Determine how many lines of the data contain the string "screenshot", matching case exactly, and give only that number.

**Exercise materials:**
────────────────

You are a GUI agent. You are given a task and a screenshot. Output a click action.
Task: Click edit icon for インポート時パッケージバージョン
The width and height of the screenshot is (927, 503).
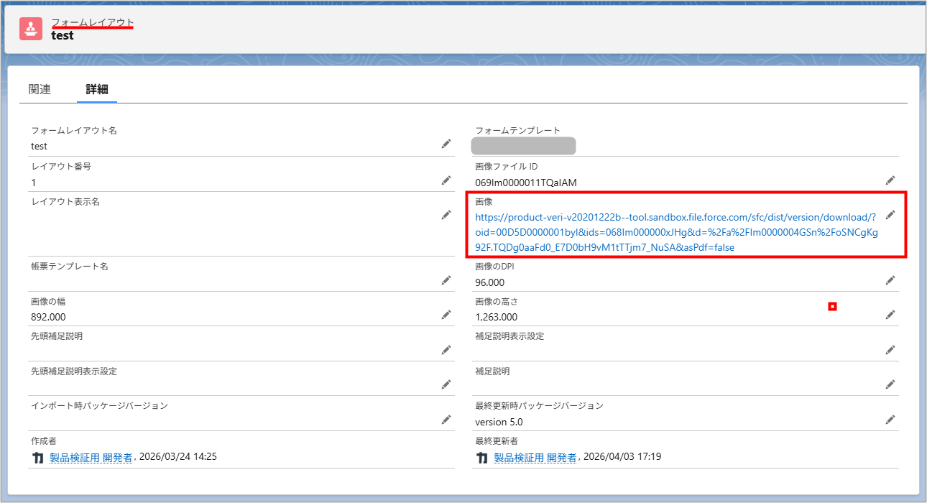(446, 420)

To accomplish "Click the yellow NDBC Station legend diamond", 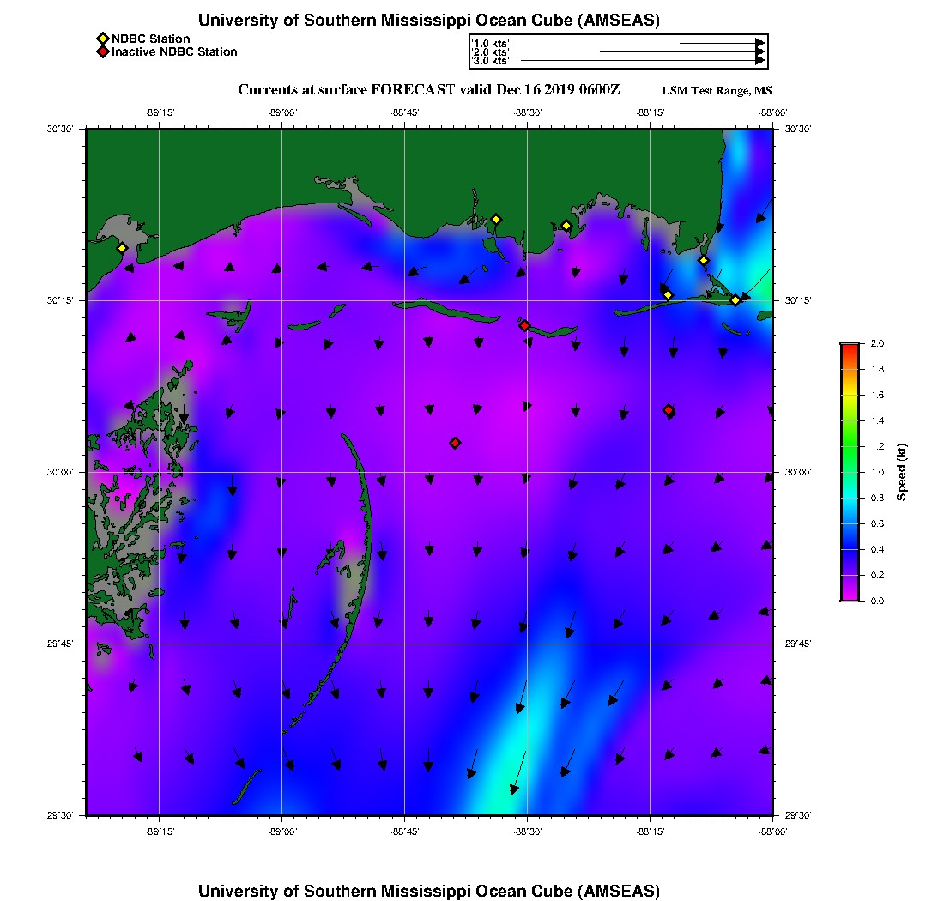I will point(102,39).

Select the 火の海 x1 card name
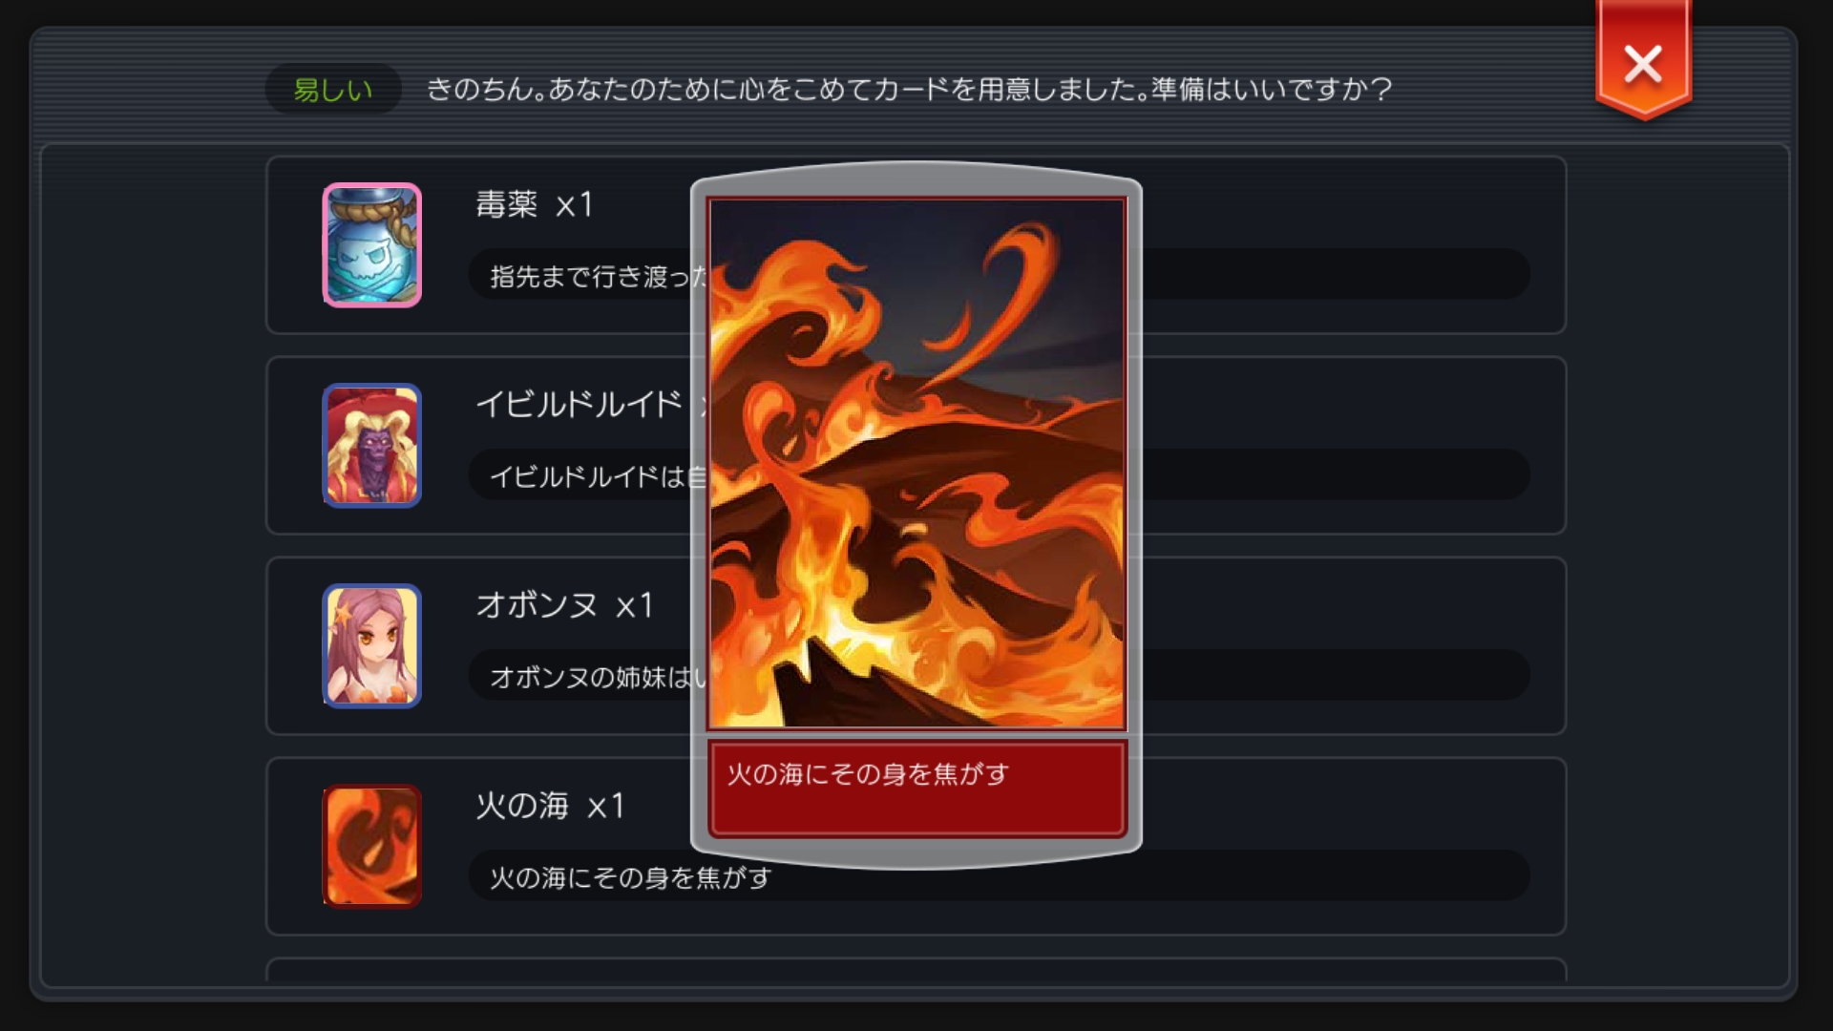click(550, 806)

────────────────

**Complete response:** 2